◆ **Task instructions**: Spot each line in the data below containing "image" and copy it.

◆ **Task inputs**:
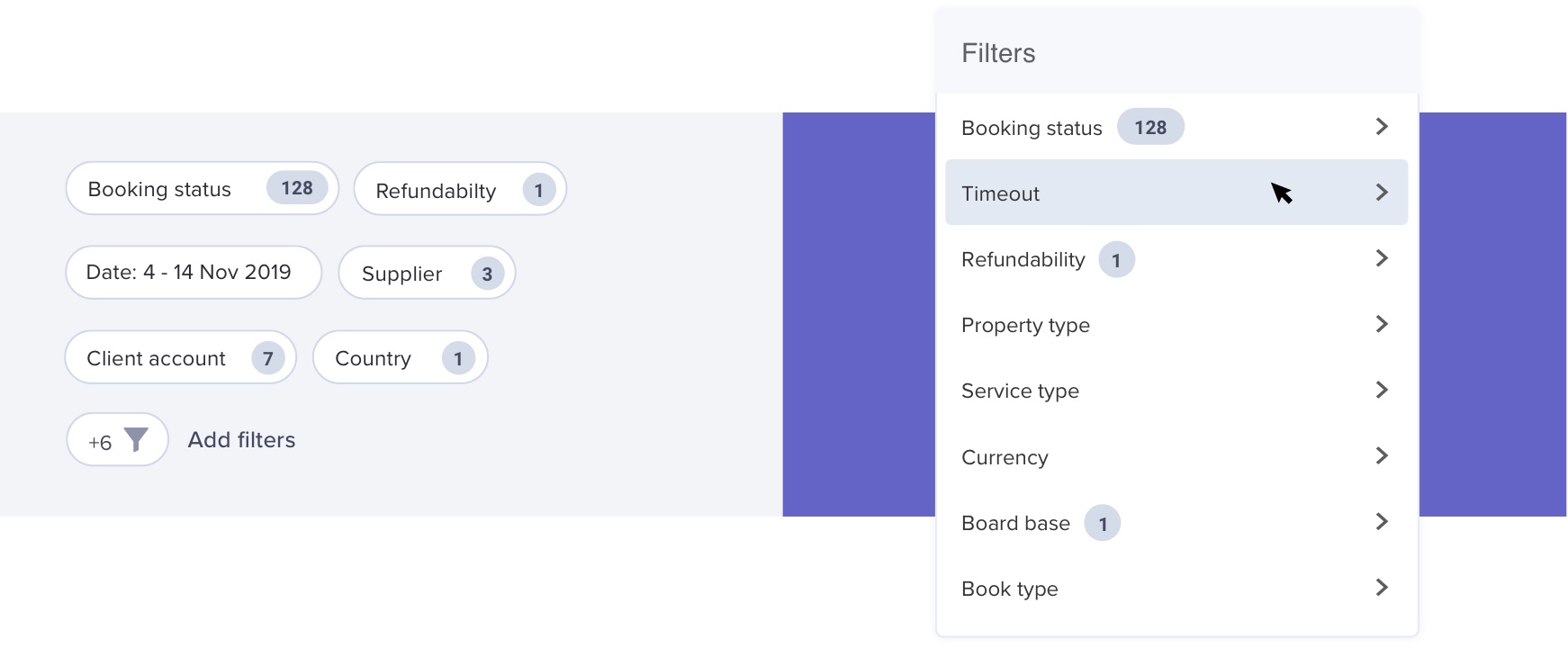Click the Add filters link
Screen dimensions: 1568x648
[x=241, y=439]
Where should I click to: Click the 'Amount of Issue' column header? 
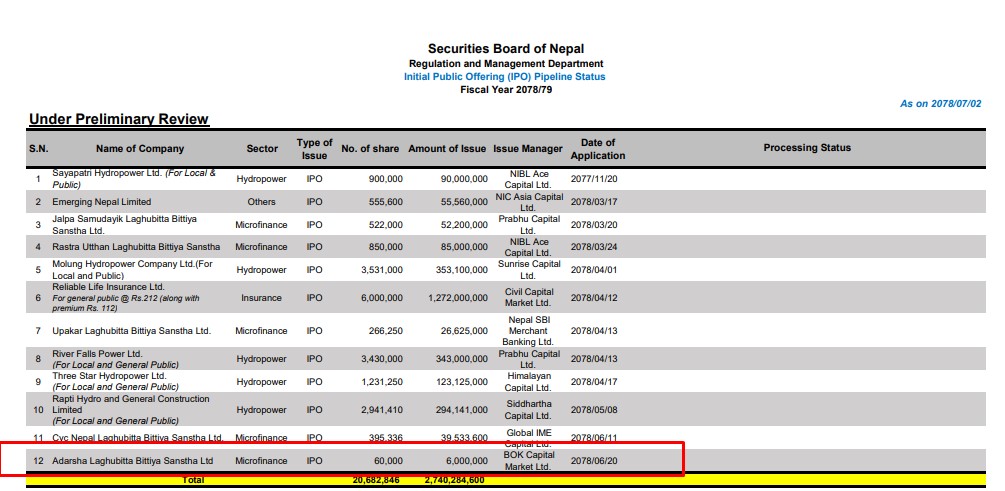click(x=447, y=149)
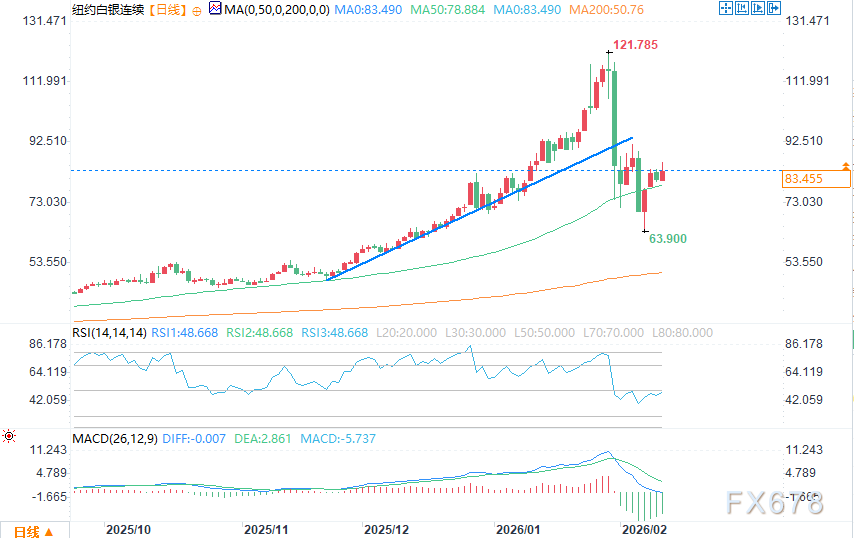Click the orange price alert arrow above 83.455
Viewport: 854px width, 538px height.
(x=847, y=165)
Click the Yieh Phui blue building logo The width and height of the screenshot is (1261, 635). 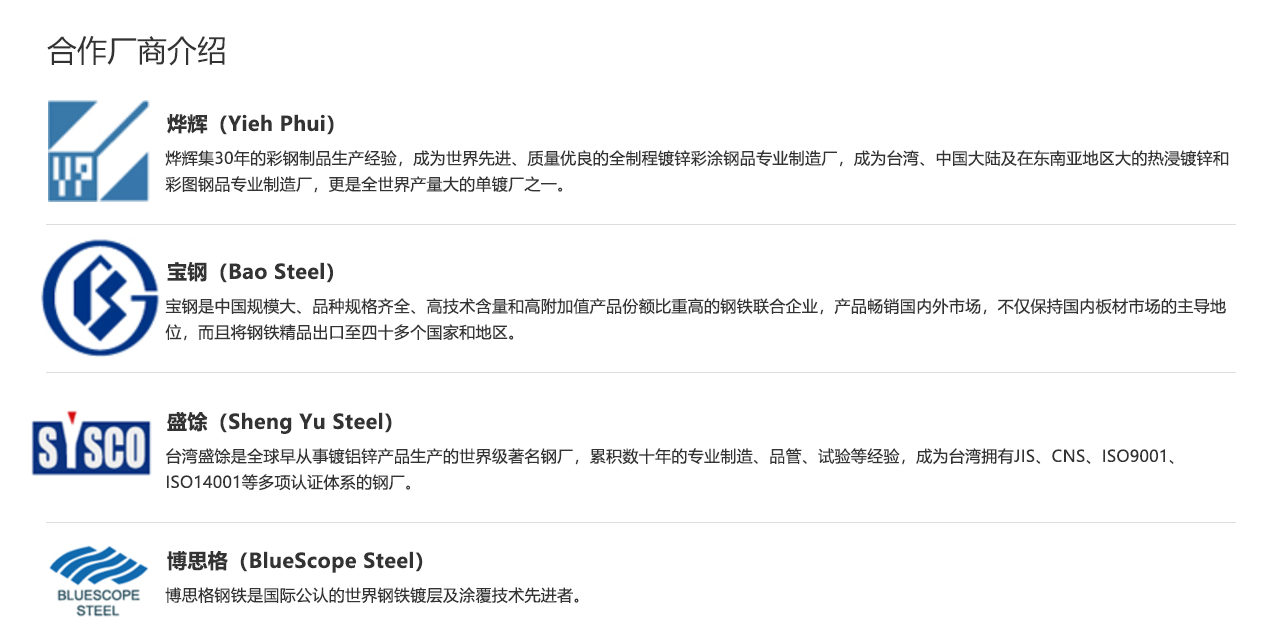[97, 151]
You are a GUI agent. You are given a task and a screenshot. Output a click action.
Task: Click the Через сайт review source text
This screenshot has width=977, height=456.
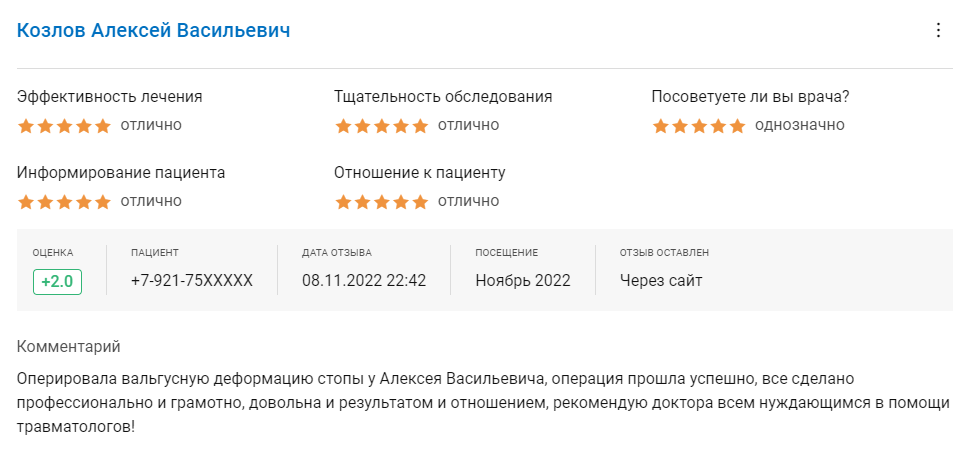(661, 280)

...

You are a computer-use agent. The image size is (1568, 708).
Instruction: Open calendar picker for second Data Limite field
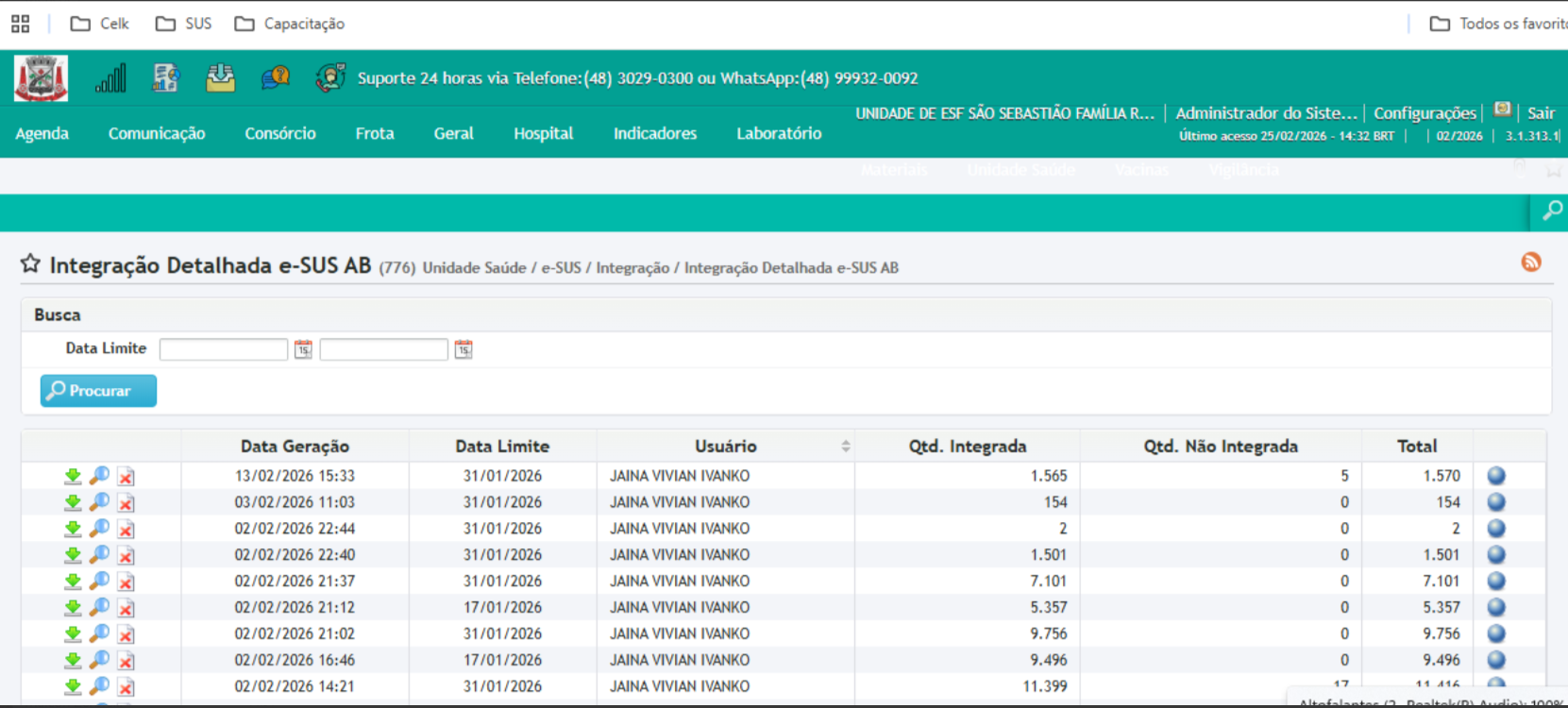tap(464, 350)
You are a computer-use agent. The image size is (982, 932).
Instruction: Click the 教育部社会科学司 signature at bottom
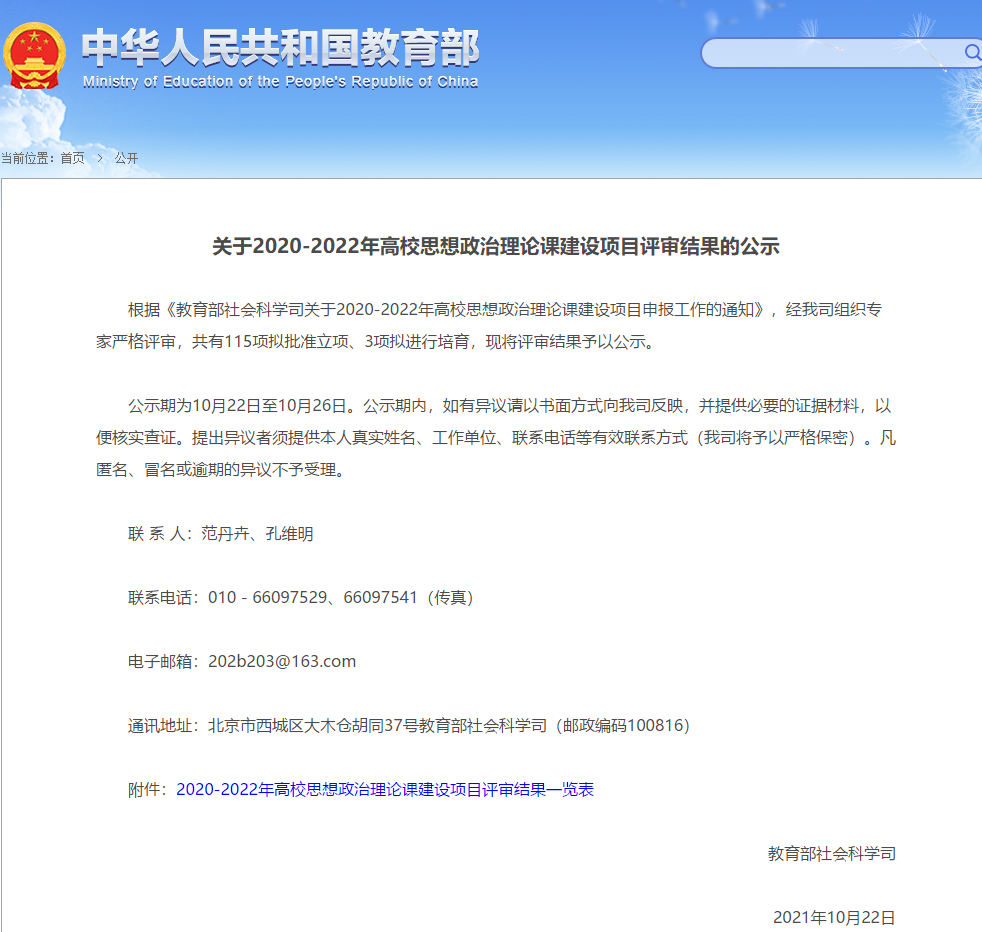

==

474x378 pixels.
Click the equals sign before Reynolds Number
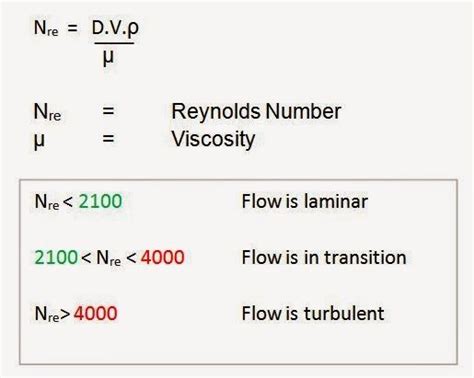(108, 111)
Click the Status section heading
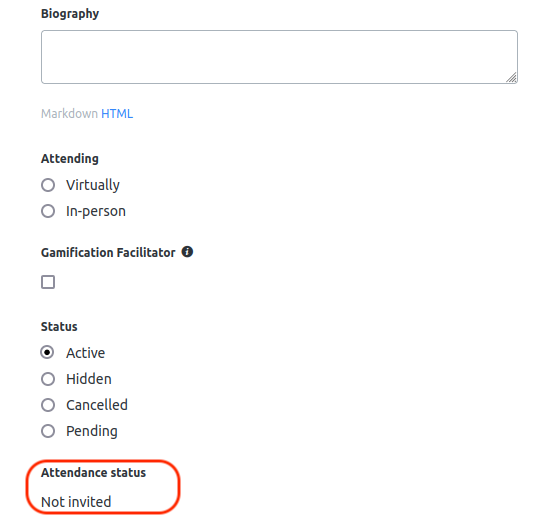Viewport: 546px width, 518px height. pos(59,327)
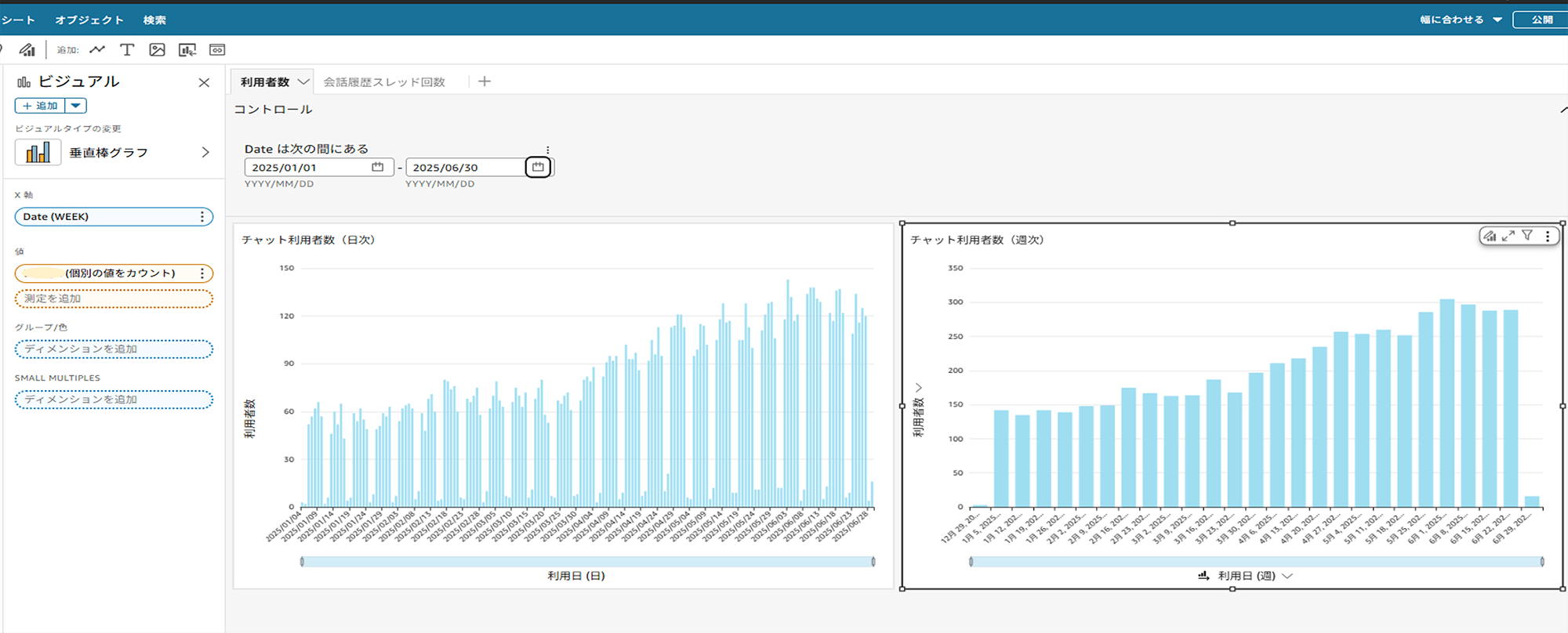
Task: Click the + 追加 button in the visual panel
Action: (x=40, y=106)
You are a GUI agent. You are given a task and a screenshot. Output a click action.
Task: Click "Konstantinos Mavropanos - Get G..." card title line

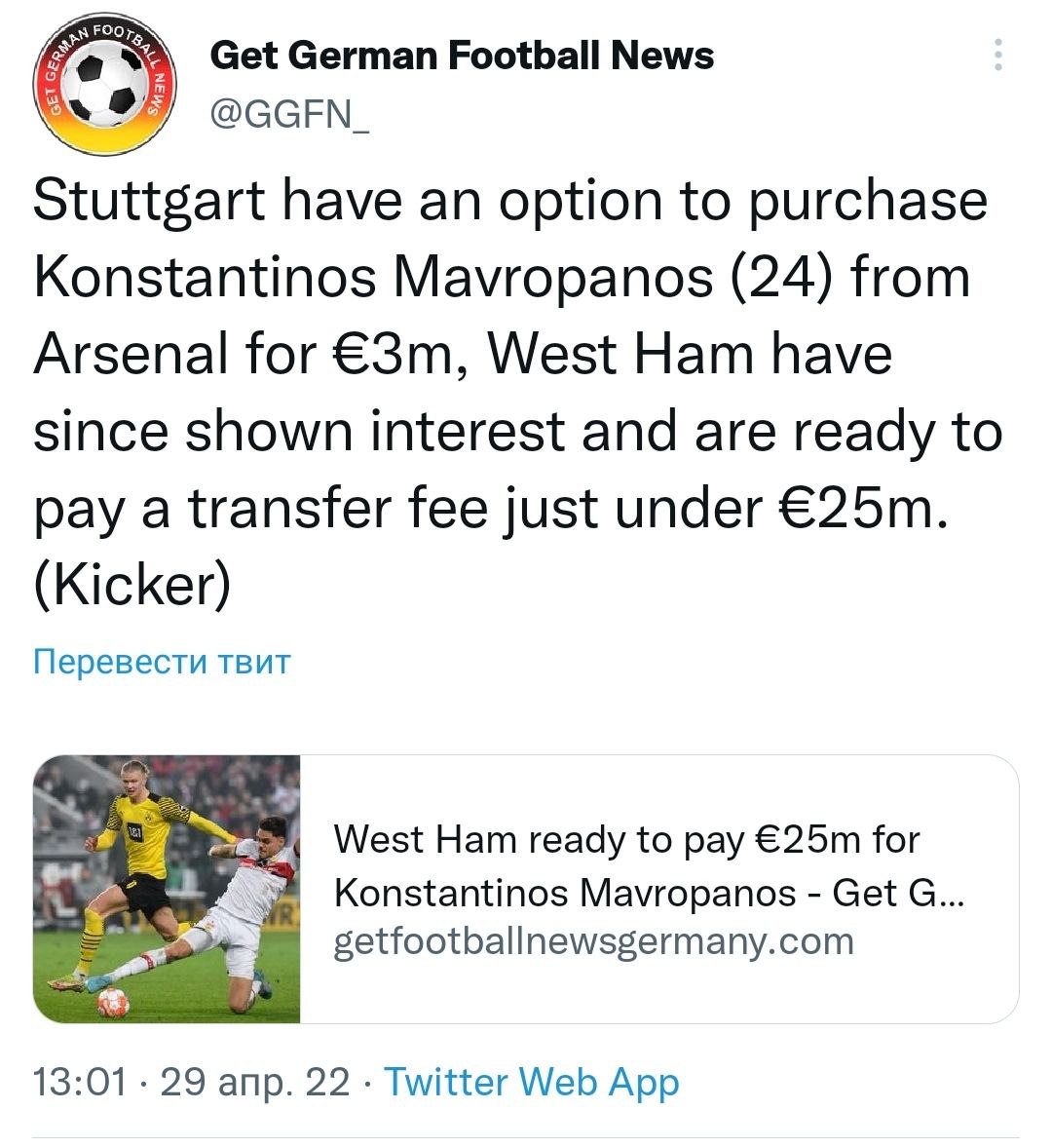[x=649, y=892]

◆ **Output of the exercise**:
You are a computer-use agent. The image size is (1568, 708).
You are a computer-use agent. The image size is (982, 932).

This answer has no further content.